* **Task brief**:
Tally the lines in the records below that contain the string "Instruction", matching case exactly. Give only the number.

* **Data lines**:
▬▬▬

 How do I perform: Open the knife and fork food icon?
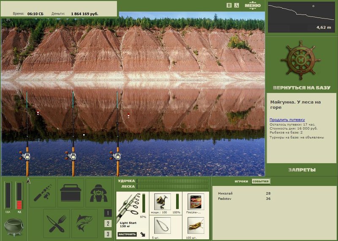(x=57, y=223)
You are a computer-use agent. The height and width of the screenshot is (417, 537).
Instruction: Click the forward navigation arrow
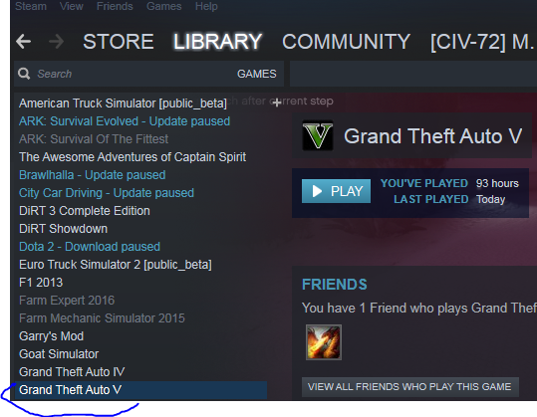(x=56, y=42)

▬▬▬

* **Answer for this exercise**:
1